Arkansas fans continued to turn on their coach last weekend in Little Rock when they hired a plane to circle the stadium carrying a banner that read, ``There's Nuttin' Like Being 0-2 in the SEC."
Texas A&M officials just turned in their coach, Dennis Franchione, for selling secrets to friends of the program in a $1,200-a-pop newsletter.
What does this have to do with Auburn? Don't you read the Internet?
It means Arkansas and Texas A&M will fire their coaches and stage an auction - harking back to Southwest Conference days - with Tuberville going to the highest bidder.
There's always a chance Tuberville could take the high road out of Auburn, but there are several problems with the unattributed, unsubstantiated theories that have people talking.
At Arkansas, hard as it is to believe, the retiring Frank Broyles may be out of the decision-making loop, which makes pinning down Nutt's future more of a challenge than bringing down Darren McFadden.
New AD Jeff Long takes over for Broyles in January. Long comes from Pitt, where he hired Dave Wannstedt.
Long and Wannstedt are friends. Wannstedt and Nutt are friends. Wannstedt has told Long that Nutt is a good football coach.
Wannstedt's not the only one who believes in Nutt. Nick Saban has said for years that no other coach in the SEC gets more out of his talent. When Saban left LSU, he recommended Nutt to LSU officials as his successor.
None of this may help Nutt if he continues his struggles against Tuberville, who's prevailed in five of their last six head-to-head matchups. Tuberville's won three of the last four games between them, plus the last two recruits in Kodi Burns and Lee Ziemba.
If Auburn keeps winning, Tuberville's stature as one of the better coaches in the business keeps growing. So does the conjecture that, given a chance, he'll beat the inner circle to the first jet out of town.

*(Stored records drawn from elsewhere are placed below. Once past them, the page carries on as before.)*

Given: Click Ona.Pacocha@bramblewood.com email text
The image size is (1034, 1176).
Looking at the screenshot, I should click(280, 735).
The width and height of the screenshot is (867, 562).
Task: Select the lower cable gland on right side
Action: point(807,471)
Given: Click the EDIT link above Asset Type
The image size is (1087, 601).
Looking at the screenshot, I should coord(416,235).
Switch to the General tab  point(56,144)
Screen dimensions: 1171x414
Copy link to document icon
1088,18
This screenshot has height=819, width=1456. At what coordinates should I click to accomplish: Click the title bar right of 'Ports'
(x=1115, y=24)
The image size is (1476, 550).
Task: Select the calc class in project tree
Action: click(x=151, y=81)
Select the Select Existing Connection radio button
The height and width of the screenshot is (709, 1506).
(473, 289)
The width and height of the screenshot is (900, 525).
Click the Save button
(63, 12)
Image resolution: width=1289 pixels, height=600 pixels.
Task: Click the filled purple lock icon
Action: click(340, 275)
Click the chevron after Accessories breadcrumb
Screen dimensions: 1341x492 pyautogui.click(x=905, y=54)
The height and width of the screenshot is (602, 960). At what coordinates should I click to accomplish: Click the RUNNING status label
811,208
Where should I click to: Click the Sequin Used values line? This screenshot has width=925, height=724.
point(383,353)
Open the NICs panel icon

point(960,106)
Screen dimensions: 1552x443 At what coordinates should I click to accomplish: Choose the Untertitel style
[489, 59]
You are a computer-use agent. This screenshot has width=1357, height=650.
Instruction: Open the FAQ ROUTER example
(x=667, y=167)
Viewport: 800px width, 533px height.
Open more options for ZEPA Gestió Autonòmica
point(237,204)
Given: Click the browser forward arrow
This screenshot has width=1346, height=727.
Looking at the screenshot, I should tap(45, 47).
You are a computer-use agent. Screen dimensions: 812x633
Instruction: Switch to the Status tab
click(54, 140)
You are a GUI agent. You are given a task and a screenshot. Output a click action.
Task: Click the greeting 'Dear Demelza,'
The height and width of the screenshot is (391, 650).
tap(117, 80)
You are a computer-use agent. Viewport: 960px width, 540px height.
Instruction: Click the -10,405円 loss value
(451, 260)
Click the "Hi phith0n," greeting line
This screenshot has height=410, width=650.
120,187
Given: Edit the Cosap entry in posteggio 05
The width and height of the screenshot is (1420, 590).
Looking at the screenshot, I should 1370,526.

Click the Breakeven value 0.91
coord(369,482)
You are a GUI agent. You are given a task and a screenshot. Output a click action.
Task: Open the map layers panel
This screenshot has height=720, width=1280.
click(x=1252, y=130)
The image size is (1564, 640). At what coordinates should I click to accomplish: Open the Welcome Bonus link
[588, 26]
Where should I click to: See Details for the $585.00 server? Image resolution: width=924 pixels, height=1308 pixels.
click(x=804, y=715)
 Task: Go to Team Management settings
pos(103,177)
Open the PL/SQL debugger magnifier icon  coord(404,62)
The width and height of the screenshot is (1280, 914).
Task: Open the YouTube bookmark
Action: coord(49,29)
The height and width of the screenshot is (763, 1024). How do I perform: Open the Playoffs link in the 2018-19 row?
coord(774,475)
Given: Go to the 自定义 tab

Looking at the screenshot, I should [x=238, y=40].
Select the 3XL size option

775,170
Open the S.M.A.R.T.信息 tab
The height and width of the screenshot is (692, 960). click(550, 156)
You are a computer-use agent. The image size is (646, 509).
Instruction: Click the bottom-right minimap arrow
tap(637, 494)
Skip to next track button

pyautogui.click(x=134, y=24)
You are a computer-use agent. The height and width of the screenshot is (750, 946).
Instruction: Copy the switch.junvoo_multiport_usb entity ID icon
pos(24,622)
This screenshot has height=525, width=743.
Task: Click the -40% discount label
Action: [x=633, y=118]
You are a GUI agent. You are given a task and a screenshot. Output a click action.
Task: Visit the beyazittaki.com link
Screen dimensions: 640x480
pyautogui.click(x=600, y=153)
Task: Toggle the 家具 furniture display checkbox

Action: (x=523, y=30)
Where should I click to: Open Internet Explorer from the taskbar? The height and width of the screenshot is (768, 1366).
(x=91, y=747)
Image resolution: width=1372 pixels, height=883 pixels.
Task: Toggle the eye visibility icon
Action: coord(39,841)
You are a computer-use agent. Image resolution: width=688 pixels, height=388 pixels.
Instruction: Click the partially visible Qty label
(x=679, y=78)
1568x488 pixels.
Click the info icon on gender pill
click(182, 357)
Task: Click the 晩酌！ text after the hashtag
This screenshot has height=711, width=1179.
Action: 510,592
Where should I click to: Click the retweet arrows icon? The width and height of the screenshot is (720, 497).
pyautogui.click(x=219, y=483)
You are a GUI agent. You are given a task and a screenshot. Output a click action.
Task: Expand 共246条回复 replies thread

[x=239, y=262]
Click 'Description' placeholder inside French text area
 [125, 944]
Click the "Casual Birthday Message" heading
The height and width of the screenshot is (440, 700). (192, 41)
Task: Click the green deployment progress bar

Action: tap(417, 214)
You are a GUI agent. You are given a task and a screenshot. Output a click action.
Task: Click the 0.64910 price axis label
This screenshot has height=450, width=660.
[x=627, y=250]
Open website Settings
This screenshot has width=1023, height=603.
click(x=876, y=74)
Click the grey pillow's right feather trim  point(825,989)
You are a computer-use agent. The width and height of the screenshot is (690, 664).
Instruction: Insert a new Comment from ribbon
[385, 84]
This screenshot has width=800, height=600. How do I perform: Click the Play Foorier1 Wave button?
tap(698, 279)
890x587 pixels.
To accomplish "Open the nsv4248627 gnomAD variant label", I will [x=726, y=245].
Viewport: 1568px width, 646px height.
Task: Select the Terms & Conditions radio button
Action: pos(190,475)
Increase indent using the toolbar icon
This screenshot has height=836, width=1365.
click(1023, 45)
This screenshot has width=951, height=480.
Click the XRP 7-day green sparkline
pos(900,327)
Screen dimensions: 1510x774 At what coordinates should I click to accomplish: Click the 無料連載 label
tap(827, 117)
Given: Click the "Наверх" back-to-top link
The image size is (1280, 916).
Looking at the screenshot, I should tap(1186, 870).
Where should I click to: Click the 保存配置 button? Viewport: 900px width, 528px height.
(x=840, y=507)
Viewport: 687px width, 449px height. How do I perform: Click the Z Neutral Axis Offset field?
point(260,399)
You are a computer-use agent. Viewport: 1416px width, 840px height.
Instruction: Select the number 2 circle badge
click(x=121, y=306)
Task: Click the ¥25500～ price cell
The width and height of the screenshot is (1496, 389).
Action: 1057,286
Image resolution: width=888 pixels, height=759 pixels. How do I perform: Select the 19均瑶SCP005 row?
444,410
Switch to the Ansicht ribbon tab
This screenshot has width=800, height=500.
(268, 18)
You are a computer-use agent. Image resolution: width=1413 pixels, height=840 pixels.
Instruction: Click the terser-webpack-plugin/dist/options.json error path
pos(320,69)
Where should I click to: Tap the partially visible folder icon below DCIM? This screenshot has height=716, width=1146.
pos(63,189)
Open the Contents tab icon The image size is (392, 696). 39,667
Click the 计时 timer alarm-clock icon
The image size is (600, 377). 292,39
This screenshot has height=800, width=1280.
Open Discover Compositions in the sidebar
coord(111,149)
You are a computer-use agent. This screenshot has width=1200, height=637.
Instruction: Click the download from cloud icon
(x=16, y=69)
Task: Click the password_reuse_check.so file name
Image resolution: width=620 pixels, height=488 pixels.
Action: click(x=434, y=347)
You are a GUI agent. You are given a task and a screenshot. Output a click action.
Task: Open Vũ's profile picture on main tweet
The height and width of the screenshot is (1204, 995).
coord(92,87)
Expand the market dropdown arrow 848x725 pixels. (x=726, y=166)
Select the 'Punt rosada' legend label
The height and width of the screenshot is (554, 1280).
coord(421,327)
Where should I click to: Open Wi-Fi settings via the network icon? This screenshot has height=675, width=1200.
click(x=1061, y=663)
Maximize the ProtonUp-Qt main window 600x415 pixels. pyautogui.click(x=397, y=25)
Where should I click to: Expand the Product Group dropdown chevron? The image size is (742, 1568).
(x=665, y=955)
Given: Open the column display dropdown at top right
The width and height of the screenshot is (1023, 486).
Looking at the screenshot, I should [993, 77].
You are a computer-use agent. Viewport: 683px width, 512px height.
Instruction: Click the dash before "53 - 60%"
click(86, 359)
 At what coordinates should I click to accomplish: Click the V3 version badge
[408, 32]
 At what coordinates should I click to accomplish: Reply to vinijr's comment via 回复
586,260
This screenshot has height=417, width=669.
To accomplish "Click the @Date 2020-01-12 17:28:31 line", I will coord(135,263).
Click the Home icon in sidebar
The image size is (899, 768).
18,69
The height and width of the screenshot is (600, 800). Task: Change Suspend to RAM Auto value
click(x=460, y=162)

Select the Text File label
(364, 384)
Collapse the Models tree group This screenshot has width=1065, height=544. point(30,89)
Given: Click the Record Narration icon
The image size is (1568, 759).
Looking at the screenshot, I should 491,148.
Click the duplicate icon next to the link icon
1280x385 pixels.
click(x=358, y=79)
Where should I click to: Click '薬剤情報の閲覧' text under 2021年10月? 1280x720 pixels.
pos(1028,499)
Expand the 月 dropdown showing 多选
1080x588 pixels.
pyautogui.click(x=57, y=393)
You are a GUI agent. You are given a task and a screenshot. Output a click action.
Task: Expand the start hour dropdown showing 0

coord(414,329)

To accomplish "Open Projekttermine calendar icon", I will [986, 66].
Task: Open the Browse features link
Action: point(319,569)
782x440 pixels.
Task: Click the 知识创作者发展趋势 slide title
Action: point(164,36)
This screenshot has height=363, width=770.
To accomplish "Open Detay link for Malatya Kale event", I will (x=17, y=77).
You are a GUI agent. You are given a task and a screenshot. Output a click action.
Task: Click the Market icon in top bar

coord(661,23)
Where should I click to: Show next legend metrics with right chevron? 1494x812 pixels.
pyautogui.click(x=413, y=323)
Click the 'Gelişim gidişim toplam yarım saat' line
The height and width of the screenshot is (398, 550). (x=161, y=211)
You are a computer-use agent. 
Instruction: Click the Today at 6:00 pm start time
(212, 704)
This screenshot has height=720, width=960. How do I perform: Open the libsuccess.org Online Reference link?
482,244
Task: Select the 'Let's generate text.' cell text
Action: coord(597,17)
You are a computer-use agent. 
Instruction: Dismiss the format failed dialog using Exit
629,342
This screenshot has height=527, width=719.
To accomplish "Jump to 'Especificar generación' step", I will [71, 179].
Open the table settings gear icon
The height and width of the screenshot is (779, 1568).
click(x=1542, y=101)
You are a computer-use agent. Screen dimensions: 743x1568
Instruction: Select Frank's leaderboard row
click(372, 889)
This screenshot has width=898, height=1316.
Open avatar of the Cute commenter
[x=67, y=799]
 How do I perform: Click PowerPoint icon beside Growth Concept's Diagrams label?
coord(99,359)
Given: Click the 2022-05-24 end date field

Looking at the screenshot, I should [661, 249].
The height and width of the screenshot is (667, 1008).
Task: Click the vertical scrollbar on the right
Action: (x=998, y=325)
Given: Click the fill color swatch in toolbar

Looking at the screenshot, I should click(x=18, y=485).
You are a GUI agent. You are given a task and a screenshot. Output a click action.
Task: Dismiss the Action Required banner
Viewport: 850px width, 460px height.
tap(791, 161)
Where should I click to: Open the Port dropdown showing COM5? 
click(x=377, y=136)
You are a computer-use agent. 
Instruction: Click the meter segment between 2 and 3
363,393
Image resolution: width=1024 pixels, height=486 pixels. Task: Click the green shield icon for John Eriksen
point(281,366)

But those dots don't quite connect.
Auburn clearly is a better job than Arkansas. Auburn arguably is a better job than Texas A&M. And then there's a little true fact the coach's critics and opponents don't get.
Tuberville and his family like living in Auburn. He wouldn't have agreed to that post-Jetgate contract with the huge two-way buyout if they didn't.
The coach's eyes lit up two weeks ago when he told me about watching in person the day before as his older son, Tucker, threw the winning TD pass in the final two minutes of a junior-high game.
One of Tuberville's closest confidantes told me this week that he's not going anywhere unless Auburn wants him to go somewhere.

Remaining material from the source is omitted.